*** Extracted information Section Begins ***
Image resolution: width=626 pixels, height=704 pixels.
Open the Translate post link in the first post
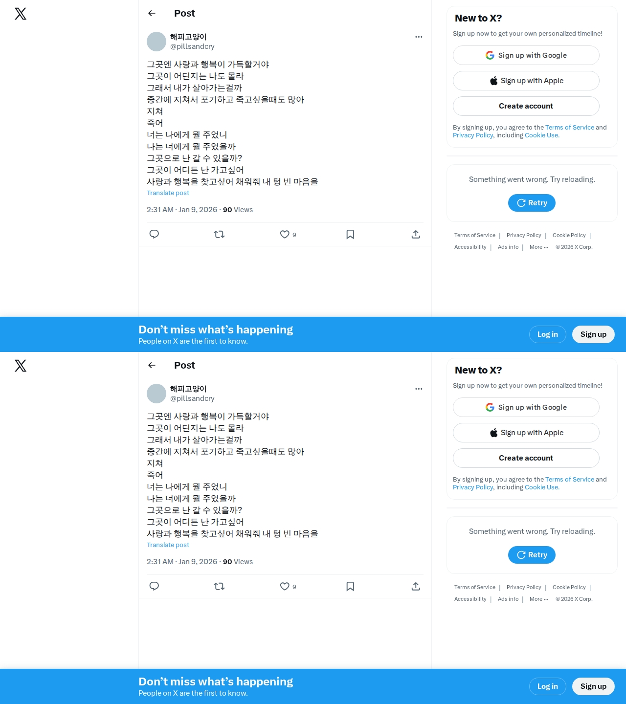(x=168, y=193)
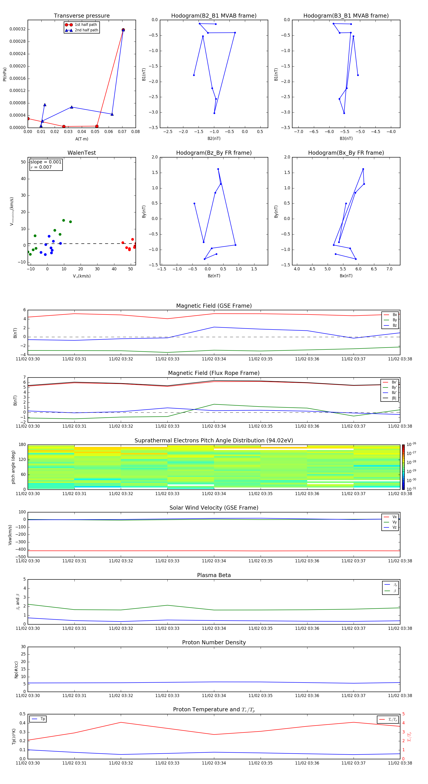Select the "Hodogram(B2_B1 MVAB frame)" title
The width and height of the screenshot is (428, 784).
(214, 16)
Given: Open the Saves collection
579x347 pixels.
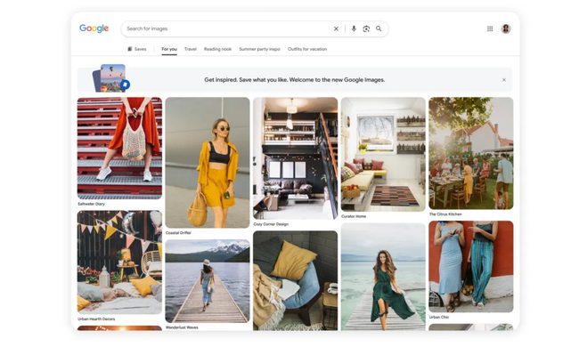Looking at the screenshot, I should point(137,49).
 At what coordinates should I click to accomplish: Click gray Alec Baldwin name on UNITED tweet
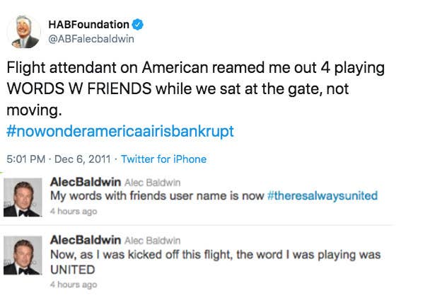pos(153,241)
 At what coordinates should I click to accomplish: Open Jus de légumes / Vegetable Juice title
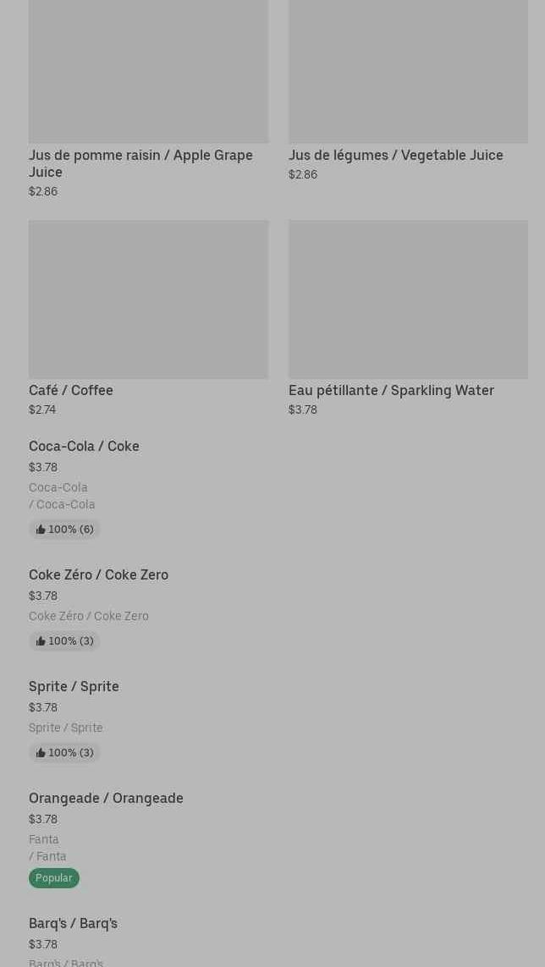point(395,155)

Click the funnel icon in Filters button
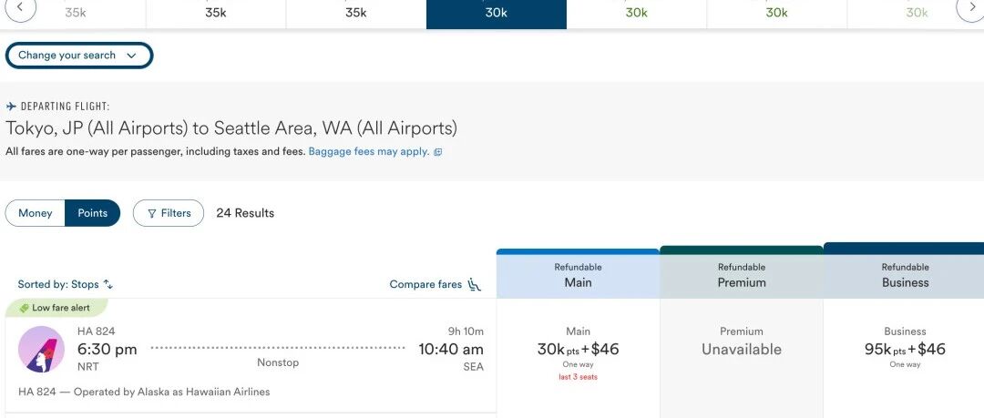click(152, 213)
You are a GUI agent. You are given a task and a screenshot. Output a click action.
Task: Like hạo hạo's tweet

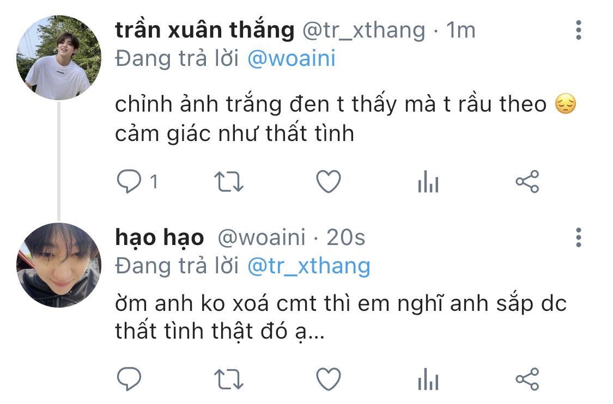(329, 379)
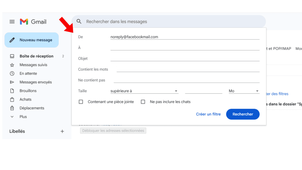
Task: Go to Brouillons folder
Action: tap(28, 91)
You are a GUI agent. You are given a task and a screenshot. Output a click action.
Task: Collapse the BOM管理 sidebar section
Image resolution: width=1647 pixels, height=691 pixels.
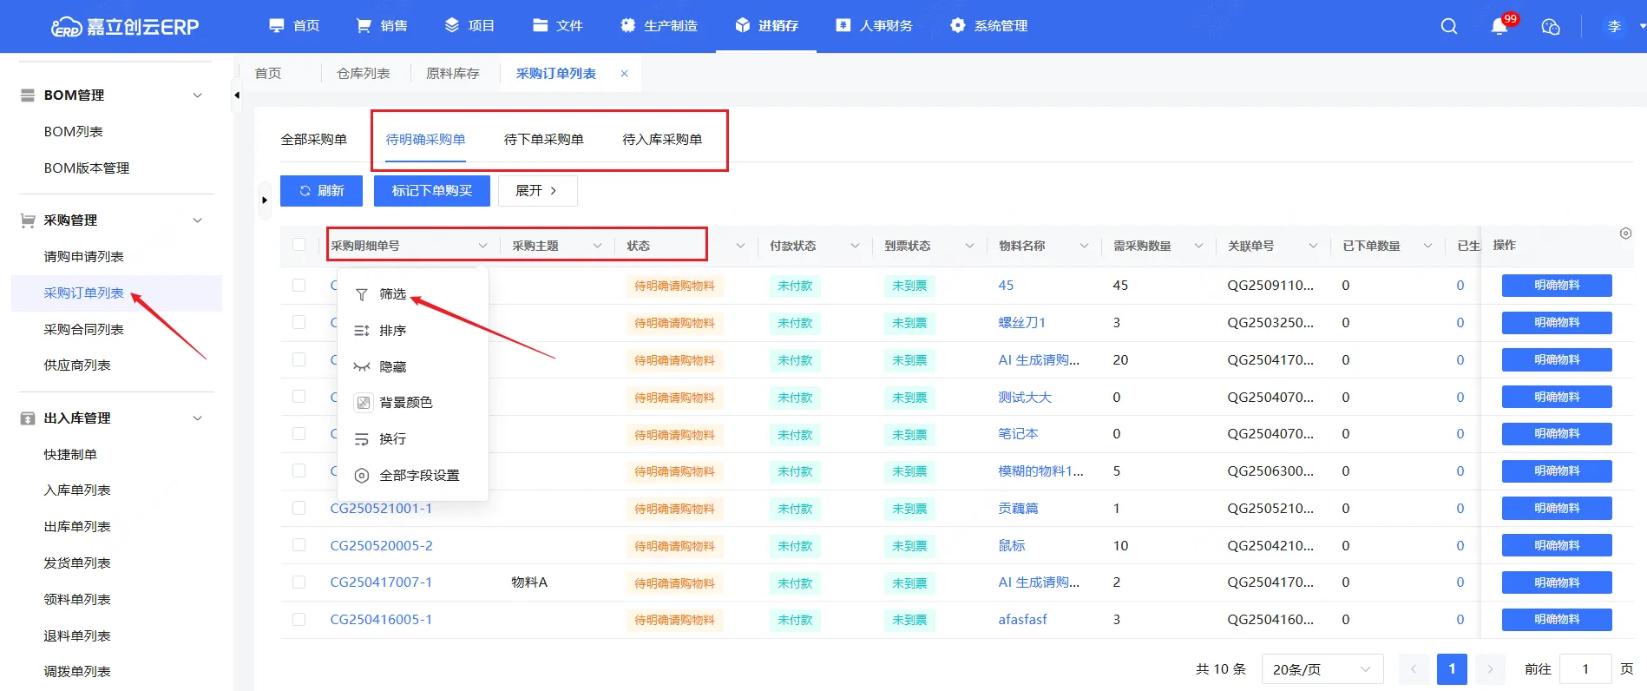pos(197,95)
*** Extracted information Section Ends ***
[Task objective]: Leave every picture out. Retype the remaining data exactly.

[Task result]:
Image resolution: width=626 pixels, height=704 pixels.
Open the Translate post link in the first post
(x=168, y=193)
Select the "Hodogram(B2_B1 MVAB frame)" title
The width and height of the screenshot is (428, 784).
(214, 16)
Given: Open the Saves collection
579x347 pixels.
Looking at the screenshot, I should point(137,49).
 At what coordinates should I click to accomplish: Click gray Alec Baldwin name on UNITED tweet
pos(153,241)
 At what coordinates should I click to accomplish: Open Jus de légumes / Vegetable Juice title
point(395,155)

Click the funnel icon in Filters button
click(152, 213)
You are a GUI agent. You are given a task and a screenshot. Output a click action.
Task: Like hạo hạo's tweet

(329, 379)
Task: Go to Brouillons folder
Action: tap(28, 91)
You are a GUI agent. You are given a task and a screenshot. Output a click action.
Task: Collapse the BOM管理 sidebar section
Image resolution: width=1647 pixels, height=691 pixels.
pos(197,95)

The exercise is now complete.